### [Assigned task]
Go line by line through the entries below and copy those containing the string "Stockholm".

### [Given records]

^^^^^^^^

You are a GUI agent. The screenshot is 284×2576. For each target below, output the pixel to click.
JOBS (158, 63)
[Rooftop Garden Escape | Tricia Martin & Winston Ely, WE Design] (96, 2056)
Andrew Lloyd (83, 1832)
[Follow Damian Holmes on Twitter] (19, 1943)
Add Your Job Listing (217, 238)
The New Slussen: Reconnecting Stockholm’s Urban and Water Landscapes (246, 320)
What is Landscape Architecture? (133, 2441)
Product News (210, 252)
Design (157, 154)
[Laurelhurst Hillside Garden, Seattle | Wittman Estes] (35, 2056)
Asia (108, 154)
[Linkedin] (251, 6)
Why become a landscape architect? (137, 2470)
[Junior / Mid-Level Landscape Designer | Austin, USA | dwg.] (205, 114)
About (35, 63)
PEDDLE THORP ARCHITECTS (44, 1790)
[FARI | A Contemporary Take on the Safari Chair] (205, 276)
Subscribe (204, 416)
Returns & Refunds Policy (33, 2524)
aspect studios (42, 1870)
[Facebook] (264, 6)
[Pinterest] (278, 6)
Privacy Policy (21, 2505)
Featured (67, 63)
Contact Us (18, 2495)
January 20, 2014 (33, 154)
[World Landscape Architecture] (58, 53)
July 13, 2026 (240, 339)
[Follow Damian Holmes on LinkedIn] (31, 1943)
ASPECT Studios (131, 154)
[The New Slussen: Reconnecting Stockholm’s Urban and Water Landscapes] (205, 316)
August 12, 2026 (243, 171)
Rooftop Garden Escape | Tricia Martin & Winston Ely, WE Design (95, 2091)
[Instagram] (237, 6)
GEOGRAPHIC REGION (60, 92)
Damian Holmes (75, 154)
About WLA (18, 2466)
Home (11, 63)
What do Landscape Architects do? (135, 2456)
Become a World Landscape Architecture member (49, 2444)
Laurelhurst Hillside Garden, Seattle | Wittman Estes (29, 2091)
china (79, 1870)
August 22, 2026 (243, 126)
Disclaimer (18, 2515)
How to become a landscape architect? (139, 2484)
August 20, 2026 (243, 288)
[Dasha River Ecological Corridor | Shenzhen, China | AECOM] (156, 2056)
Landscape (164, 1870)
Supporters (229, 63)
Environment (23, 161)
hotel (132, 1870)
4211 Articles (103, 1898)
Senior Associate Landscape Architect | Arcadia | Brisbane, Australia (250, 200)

^^^^^^^^

### [Task answer]
The New Slussen: Reconnecting Stockholm’s Urban and Water Landscapes (246, 320)
[The New Slussen: Reconnecting Stockholm’s Urban and Water Landscapes] (205, 316)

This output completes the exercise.